Carbon dioxide radical anion mediated regioselective carboxy-cyclization of alkenes

Cyclopropyl fatty acid linkers and their derivatives serve as high-value pharmacophores in pharmaceutical and biotechnological research. Despite significant advancements in the hydrocarboxylation and carboxy-alkylation of alkenes, controlling regioselectivity in the carboxy-cyclization of alkenes using the CO 2 radical anion remains a problem. Herein, we present the first retrosynthetic analysis-driven carboxy-cyclization strategy for alkenes and introduce a highly cost-efficient radical-polar crossover cyclization protocol that leverages carbon dioxide radical anion (CO 2 • - ) to achieve distinctive regioselectivity.
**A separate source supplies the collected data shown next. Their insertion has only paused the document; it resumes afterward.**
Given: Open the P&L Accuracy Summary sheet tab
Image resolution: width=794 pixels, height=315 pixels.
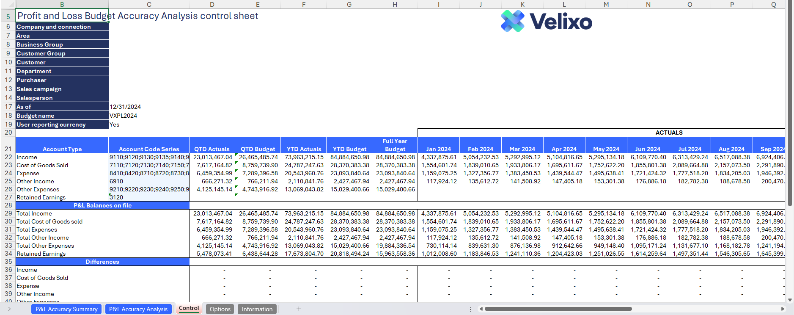Looking at the screenshot, I should [x=66, y=309].
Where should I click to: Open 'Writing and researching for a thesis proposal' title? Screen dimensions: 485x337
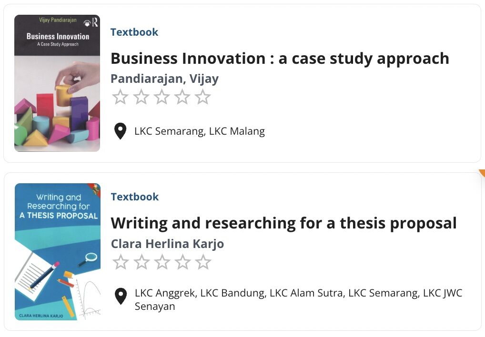[283, 223]
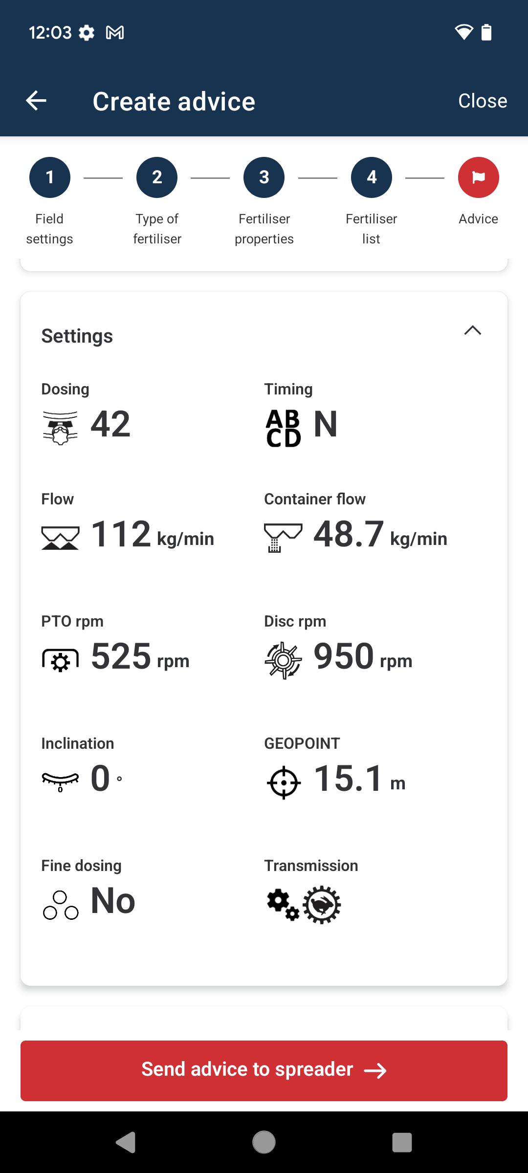Image resolution: width=528 pixels, height=1173 pixels.
Task: Tap the Flow hopper icon
Action: click(60, 538)
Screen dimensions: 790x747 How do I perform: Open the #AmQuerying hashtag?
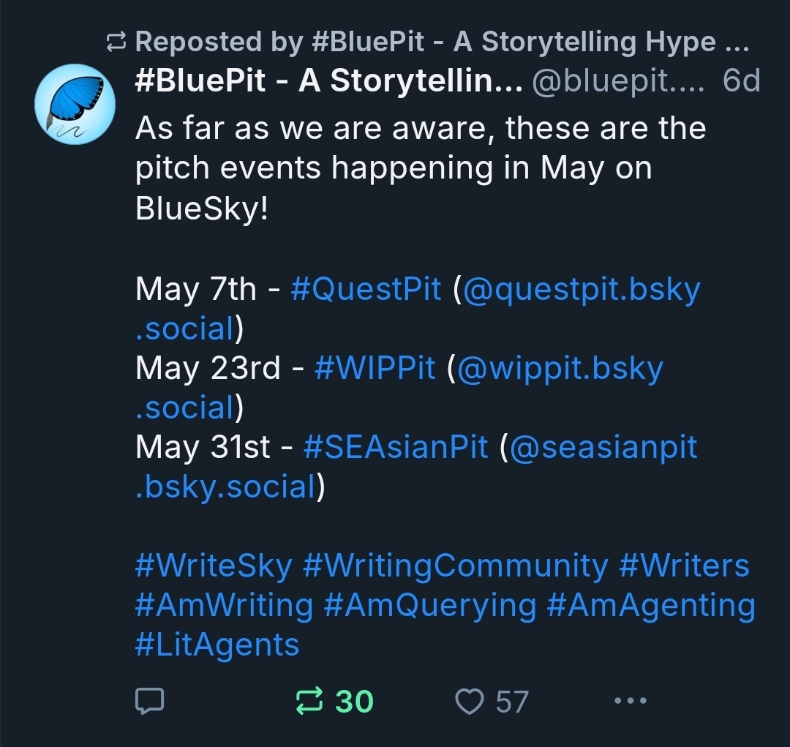[429, 605]
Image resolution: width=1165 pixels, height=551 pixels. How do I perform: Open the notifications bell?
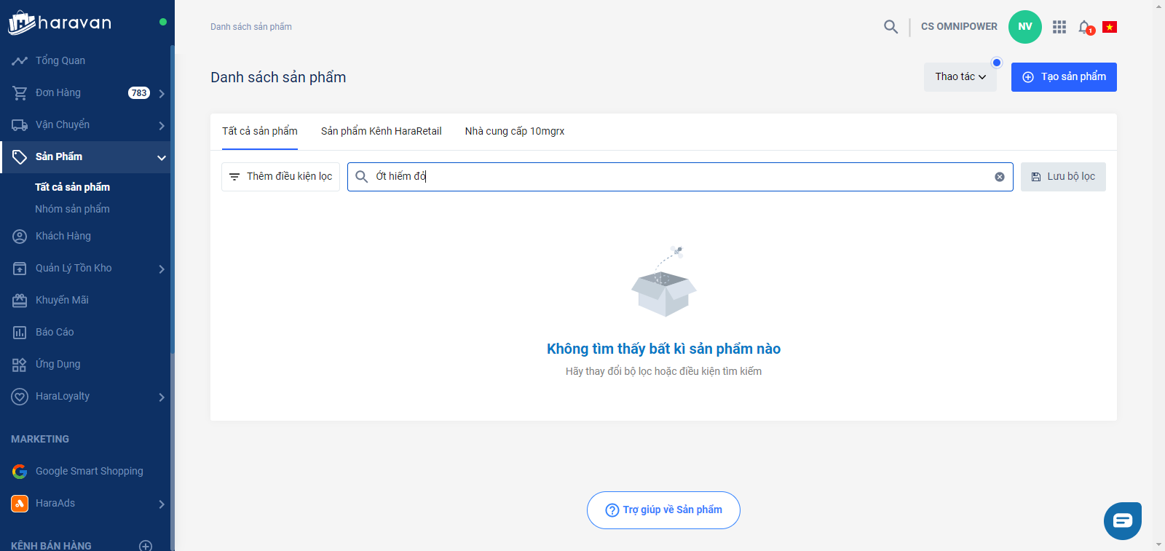point(1085,27)
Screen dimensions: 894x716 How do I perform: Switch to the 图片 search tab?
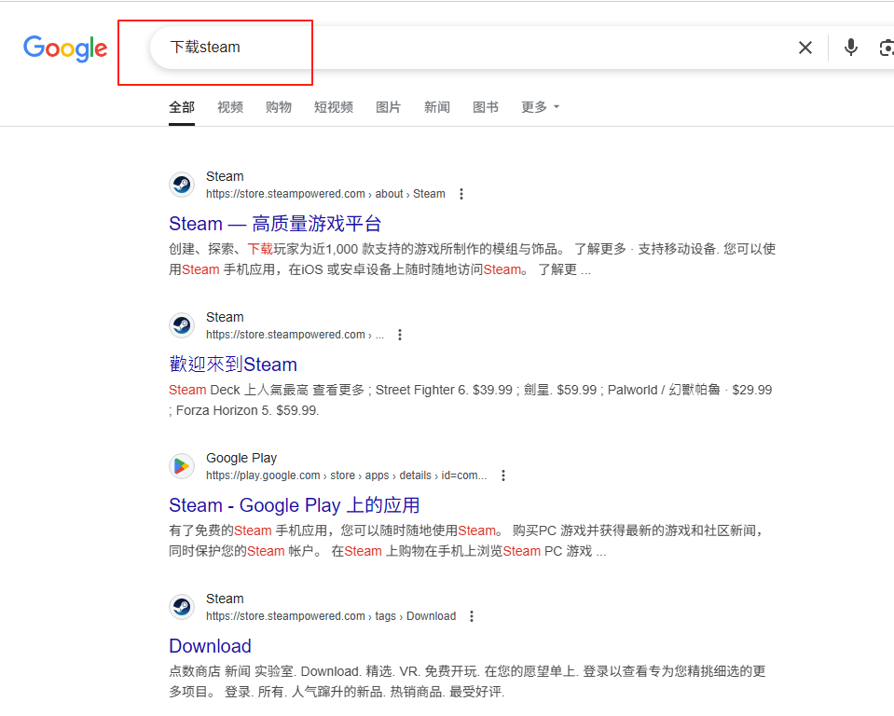point(388,107)
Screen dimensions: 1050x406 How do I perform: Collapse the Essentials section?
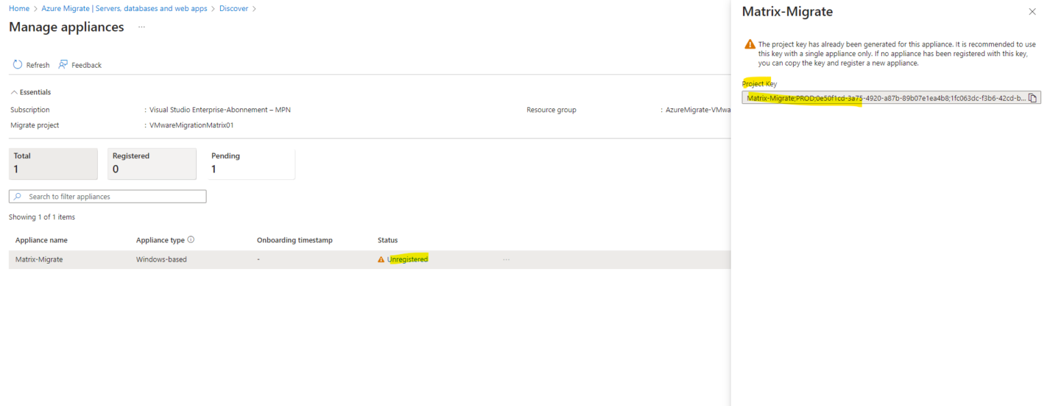tap(14, 91)
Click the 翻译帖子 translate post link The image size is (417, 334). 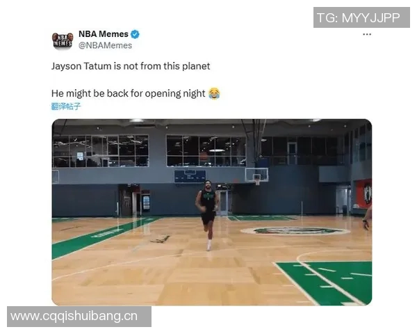pos(66,106)
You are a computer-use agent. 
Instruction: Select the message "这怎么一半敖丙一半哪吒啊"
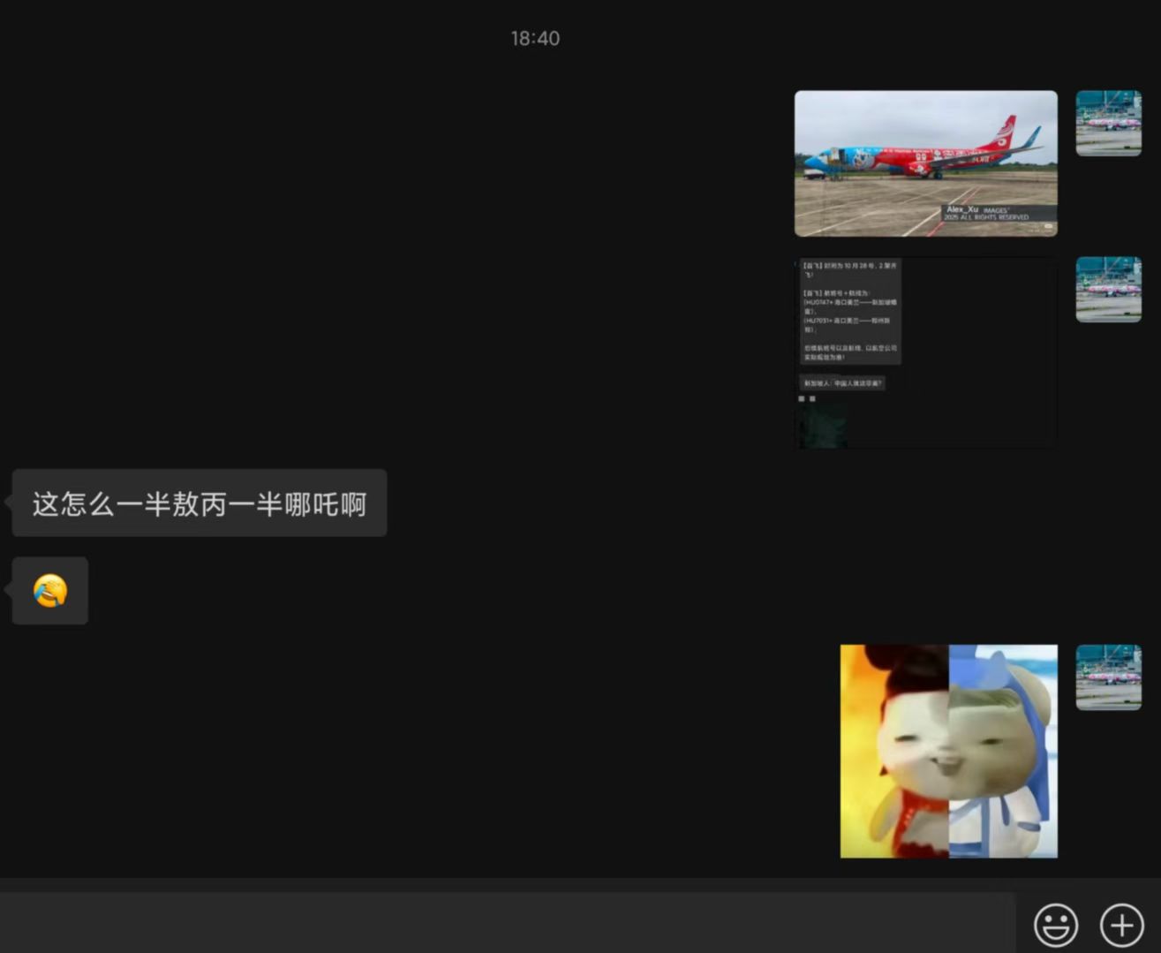[x=200, y=503]
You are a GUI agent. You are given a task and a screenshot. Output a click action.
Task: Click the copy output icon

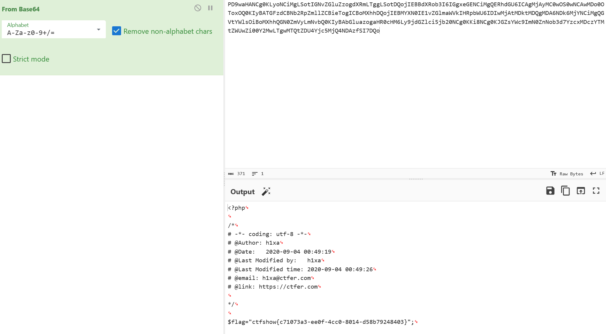pos(565,191)
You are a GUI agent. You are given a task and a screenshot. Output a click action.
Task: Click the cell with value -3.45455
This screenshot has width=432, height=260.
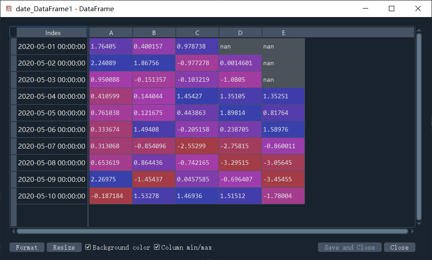283,179
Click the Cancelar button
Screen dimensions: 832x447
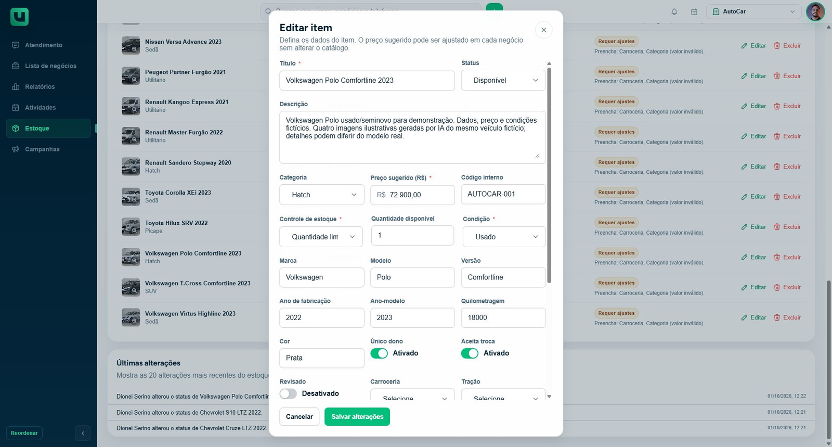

This method enables the economical synthesis of a diverse range of functionalized cyclopropyl fatty acid linkers and seven-membered lactones from readily available starting materials, demonstrating high functional group compatibility. The practicality and versatility of this approach are further validated through gram-scale synthesis, late-stage transformations, and the direct formal total synthesis of three drug molecules, highlighting its broad potential in pharmaceutical development. A regioselective carboxy-cyclization of alkenes for the modular synthesis of cyclopropyl fatty acid linkers and seven-membered lactones via retrosynthesis analytical radical-polar crossover cyclization protocol involving carbon dioxide radical anion (CO 2 •− ) under visible light photoredox catalysis has been developed.